All posts by plaws

I am a student. This is^H^H was an assignment. I will try to make it interesting.

“4 Reasons to Remove Traffic Lights in the Era of Peak Driving”

Lights are on, but no one is driving home.

4 Reasons to Remove Traffic Lights in the Era of Peak Driving – CityLab.

All surely valid data … but it’s Detroit.  The one in Michigan.  The one that has lost 60-ish percent of its population in the last 60-ish years.  Removing signals there is a great idea.  Selling the recovered equipment will surely more than pay for the new stop signs they’ll need.  At some point they’ll need to consider closing and depaving streets – they just aren’t needed.

But did I mention this is Detroit?  I’m not sure what relevance this study has to any other city.  At least cities not named Cleveland, Buffalo, or Youngstown.  The authors make the point that vehicle-miles traveled have leveled off nationwide after growing every single year since the end of the Second World War and that this may be a guide.  Yes, it may be but in the developed part of the country (i.e. not Detroit) VMT has leveled but it’s not dropping.

“Is a subway from Brooklyn to Queens in NYC’s future?”

Triboro RX – http://ourmta.org

Is a subway from Brooklyn to Queens in NYC’s future? | Crain’s New York Business.

Chicago (Metra) is desperately trying to come up with a way to use the EJ&E’s “Outer Belt” route as a commuter line.  Probably not going to happen.  They (CTA) have another plan for a “Circle Line” connecting all the radial lines that will run under the two major train stations.  That probably won’t get built either.  The CTA has a BRT plan to run a line along Ashland Ave that would do the same (without connecting to the train stations).  That one might happen.

This line, the Regional Plan Association’s Regional Express (Triboro RX), is another circumferential line that would connect a lot of radial lines.  Will it get built?  Will any of the MTA’s capital projects get built?  Well, probably, for the second question but I don’t know if this will be one of them.

“The U.S. Set a Mass Transit Ridership Record in 2014 Despite Declines in Bus Ridership”

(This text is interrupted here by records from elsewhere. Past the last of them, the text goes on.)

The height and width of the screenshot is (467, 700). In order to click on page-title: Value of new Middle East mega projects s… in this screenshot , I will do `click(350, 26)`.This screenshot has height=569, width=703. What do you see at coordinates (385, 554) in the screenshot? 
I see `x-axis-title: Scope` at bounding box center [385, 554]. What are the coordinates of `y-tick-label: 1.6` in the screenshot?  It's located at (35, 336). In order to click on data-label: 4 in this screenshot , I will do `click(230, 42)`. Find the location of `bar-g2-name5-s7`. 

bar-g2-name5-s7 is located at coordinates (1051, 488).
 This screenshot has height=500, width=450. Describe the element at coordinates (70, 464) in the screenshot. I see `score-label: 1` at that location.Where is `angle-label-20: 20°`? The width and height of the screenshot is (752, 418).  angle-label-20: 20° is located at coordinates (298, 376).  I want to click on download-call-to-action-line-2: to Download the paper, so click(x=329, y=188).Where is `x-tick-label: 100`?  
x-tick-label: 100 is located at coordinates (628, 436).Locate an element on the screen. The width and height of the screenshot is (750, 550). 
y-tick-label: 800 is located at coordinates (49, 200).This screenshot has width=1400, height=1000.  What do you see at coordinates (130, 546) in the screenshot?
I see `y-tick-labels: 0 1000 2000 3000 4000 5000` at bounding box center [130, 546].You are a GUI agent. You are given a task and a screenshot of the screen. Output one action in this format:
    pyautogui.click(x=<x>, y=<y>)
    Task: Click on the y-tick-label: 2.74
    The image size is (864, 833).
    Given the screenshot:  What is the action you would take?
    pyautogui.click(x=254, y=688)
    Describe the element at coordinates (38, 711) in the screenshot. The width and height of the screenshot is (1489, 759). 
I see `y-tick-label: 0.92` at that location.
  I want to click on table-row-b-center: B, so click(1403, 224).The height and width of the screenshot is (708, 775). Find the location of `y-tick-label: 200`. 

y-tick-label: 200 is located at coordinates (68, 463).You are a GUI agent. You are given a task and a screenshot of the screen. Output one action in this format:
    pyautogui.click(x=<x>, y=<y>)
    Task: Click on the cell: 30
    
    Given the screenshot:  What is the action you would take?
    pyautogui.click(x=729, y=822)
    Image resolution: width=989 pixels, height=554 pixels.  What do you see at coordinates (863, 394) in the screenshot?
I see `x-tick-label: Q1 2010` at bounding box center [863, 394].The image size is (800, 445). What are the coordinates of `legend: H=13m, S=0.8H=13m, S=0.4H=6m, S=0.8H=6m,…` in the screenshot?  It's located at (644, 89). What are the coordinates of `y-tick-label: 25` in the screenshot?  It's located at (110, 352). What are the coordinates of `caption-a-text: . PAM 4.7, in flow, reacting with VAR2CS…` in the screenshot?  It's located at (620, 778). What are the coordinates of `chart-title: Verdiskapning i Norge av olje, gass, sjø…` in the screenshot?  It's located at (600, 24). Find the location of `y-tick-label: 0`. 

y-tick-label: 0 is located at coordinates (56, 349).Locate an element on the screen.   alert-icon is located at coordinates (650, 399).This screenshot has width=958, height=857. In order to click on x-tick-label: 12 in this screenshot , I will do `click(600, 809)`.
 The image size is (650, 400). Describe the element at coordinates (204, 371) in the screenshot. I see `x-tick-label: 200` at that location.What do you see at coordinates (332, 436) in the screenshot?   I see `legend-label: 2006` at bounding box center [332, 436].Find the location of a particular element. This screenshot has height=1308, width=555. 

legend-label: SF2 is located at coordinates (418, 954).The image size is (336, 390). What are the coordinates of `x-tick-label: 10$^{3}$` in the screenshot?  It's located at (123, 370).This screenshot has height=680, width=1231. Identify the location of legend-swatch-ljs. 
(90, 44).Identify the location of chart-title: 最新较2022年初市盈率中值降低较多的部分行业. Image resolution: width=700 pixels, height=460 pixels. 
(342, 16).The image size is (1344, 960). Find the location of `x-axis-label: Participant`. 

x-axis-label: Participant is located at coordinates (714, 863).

The U.S. Set a Mass Transit Ridership Record in 2014 Despite Declines in Bus Ridership – CityLab.

APTA figures show 101.1 million new transit trips across the country from 2013 to 2014. We tally 98.2 million new trips from metropolitan New York alone—or 97 percent of the total. 

Yep.  I’ve hit upon this same theme here, here, and here.  When it comes to public transit in the US, using NYC as an example is meaningless.  It’s just too much of an outlier.

Attitude adjustment: İETT – Tünel

Istanbul TunelLogo

İETT – Tünel.

There is a tendency, I think, to assume that anything not in North America, eastern Asia/Australia, or western Europe is “third world”.  That’s probably never been really true and it’s certainly not true today.  Example: I had no idea that Istanbul (not Constantinople) had a subway, much less that it had the 2nd oldest in the world (1871).  And that it was initially cable-hauled.  The Tünel is still in use but not directly connected to the rest of the modern system

Or that Metro Istanbul had 14,000,000 people.